CHARLOTTE, North Carolina (GenomeWeb) – Roche this week previewed its new set of sequencing-based liquid biopsy assays for cancer research, hosting an early-access tester of the products who shared some of her data at the Association for Molecular Pathology meeting held here.
Shelly Gunn, chief medical officer of contract diagnostics organization ResearchDx (and medical director of its subsidiary Pacific Diagnostics Clinical Laboratory) introduced the new assays, which Roche has named "Avenio ctDNA kits," at a workshop on Wednesday.
She also shared data from reproducibility experiments conducted by ResearchDx and two other early-access users.
The new assays — one targeting 17 genes and one targeting 77 genes — are based on the CAPP-Seq technology developed by Stanford University's Max Diehn and Ash Alizadeh, which Roche acquired when it bought Diehn and Alizadeh's newly-formed company CAPP Medical in mid-2015.
Diehn's and Alizadeh's groups first published on CAPP-Seq — which stands for Cancer Personalized Profiling by deep Sequencing — in Nature Medicine in 2014.
The method involves identifying highly mutated genomic regions for specific cancer types based on existing data, capturing those regions in patient blood samples, and sequencing them with high coverage.
In the 2014 Nature Medicine study, the researchers assessed their CAPP-seq assay on 40 samples from 13 patients with non-small cell lung cancer, demonstrating that they could detect mutations down to a 0.02 percent frequency.
More recently, the Stanford investigators have described an improved version of CAPP-Seq that incorporates error correction to be able to detect mutations present at frequencies of 0.004 percent, by incorporating molecular barcoding and a statistical method they call integrated digital error suppression (iDES).
Roche, meanwhile, has already become a player in the liquid biopsy space, but mostly in the context of single-gene PCR-based assays. This summer the company successfully brought the first ever liquid biopsy assay through the US Food and Drug Administration, its cobas EGFR Mutation Test v2.

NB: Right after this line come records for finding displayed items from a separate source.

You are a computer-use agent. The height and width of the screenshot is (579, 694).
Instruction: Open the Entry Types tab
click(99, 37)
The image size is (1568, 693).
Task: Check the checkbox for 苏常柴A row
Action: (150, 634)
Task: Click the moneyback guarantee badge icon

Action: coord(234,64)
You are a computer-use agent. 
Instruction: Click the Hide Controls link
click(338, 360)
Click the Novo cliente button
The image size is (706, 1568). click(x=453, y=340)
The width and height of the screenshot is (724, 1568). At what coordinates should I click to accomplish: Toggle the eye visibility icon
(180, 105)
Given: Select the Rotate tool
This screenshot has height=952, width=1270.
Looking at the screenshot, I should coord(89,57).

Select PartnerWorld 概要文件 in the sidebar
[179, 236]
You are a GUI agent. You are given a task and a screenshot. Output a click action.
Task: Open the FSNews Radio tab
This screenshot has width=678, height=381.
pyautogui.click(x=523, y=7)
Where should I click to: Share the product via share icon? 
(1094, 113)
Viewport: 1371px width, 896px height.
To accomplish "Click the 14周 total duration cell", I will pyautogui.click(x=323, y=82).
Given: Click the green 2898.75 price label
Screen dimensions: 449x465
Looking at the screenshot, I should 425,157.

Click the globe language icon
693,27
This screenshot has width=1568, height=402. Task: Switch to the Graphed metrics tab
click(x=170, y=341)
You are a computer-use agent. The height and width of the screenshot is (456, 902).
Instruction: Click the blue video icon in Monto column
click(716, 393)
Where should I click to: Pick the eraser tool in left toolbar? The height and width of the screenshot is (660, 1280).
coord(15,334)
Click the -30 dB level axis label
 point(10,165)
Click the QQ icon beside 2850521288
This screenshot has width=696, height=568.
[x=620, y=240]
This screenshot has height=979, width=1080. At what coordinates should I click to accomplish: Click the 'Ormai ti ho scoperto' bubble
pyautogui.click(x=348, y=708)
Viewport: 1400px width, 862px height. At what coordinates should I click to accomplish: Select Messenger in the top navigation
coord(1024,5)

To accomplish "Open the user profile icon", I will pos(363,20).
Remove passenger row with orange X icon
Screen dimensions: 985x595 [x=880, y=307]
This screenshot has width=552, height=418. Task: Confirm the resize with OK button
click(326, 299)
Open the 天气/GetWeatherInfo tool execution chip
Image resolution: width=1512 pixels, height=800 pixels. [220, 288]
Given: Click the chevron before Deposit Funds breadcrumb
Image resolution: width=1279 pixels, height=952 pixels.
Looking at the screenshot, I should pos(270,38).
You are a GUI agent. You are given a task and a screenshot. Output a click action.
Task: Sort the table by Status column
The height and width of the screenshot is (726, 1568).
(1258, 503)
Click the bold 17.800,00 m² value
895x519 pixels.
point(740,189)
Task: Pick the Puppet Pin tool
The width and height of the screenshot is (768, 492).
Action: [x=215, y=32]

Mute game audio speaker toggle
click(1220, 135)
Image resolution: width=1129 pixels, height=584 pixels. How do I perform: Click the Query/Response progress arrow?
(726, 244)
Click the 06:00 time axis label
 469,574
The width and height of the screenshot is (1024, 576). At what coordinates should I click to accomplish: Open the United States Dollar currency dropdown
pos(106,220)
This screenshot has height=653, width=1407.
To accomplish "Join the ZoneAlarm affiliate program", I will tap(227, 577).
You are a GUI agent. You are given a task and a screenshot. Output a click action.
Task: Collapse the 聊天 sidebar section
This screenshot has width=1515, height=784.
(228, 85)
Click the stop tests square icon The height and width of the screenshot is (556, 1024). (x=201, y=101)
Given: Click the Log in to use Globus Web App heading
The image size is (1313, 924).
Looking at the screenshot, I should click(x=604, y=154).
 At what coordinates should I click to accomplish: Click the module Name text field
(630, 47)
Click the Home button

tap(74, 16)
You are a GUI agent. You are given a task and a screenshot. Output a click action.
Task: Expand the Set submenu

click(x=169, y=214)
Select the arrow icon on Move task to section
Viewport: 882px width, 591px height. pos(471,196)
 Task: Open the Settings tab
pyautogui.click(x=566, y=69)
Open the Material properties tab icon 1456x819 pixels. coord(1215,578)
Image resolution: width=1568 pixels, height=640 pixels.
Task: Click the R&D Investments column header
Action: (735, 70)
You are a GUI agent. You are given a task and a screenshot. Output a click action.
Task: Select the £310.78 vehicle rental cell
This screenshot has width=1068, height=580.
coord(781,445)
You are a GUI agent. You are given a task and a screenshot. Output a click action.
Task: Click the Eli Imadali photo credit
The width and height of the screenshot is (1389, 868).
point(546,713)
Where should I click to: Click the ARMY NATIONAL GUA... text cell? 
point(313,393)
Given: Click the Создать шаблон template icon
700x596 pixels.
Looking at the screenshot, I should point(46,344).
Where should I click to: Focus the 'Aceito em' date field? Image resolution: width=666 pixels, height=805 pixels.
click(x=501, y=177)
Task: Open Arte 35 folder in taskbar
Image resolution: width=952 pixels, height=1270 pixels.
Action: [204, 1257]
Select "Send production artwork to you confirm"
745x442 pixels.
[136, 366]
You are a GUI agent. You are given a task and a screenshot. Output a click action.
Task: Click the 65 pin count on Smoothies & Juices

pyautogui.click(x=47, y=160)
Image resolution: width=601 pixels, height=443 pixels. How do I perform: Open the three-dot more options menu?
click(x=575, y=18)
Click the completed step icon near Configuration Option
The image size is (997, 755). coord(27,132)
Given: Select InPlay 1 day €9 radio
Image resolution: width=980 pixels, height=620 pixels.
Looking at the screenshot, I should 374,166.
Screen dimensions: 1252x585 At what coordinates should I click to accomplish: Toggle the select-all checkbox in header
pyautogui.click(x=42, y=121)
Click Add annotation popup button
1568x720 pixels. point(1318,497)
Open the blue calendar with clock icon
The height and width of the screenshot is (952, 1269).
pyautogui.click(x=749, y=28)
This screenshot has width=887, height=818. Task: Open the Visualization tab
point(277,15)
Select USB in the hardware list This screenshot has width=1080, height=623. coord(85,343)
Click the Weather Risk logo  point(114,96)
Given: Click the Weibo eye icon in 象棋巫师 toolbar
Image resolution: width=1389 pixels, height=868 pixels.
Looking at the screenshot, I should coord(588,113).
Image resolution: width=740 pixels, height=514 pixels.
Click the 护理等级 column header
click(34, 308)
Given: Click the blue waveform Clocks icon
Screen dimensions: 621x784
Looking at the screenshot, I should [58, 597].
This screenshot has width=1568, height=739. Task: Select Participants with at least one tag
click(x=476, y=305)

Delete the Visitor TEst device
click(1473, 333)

That assay, which is PCR-based, was approved initially as companion diagnostic to identify patients with EGRF mutations that confer eligibility for treatment with Genentech's cancer drug Tarceva, and is now also indicated to identify additional EGFR mutations that predict patients' response to AstraZeneca's second-generation inhibitor Tagrisso (osimertinib).
The company's new CAPP-Seq ctDNA assays are currently intended only for research, Gunn stressed at the meeting. However, their great promise, as she highlighted, will probably be in testing cancer patients clinically to help guide treatment decision-making and monitor the progression of disease.
Clinical labs can, and do, validate tests and offer them clinically under CLIA and state-based agencies, in which they use research-use-only, or RUO tools. However, manufacturers are cautious to specify that products developed as RUOs should not be used for patient testing.
During the AMP meeting, Gunn described some intra- and inter-laboratory reproducibility experiments that ResearchDx performed with two other early evaluators of the new Avenio kits.
The three labs tested a set of 42 control and contrived samples that were either based on particular SNPs, or fusions at varying concentrations.
One of the two Avenio kits is designed to interrogate just 17 genes with a focus on targets with more direct relevance to approved therapies, while the other targets 77 genes including genomic features that can help recruit patients to clinical trials or provide other more investigatory information.
The kits have accompanying bioinformatic support, and are designed to be performed with a five-day turnaround time.
According to Gunn, all three early-access labs had almost perfect concordance in detecting SNPs down to 0.25 percent allele frequency, and fusions down to 1 percent frequency, when they evaluated the 42 test samples.
In studies published on CAPP-Seq by its academic inventors, researchers have claimed much lower detection limits down to below 0.01 percent. Gunn also highlighted specifically in her presentation that the hope is that that level of detection can be demonstrated not only in a research setting, but also clinically.
A Roche spokesperson told GenomeWeb in an email that that the company's plans are currently limited to providing the new panels as RUO kits. She did not provide any detail on when they will be widely or fully available to customers.
Roche is not alone in moving NGS-based liquid biopsy assays into the market. Thermo Fisher Scientific also announced at AMP that it has two ctDNA sequencing assays that will be coming out in the next few weeks—one for breast cancer and one for colon cancer.
These join a panel for non-small cell lung cancer that the company launched earlier this year.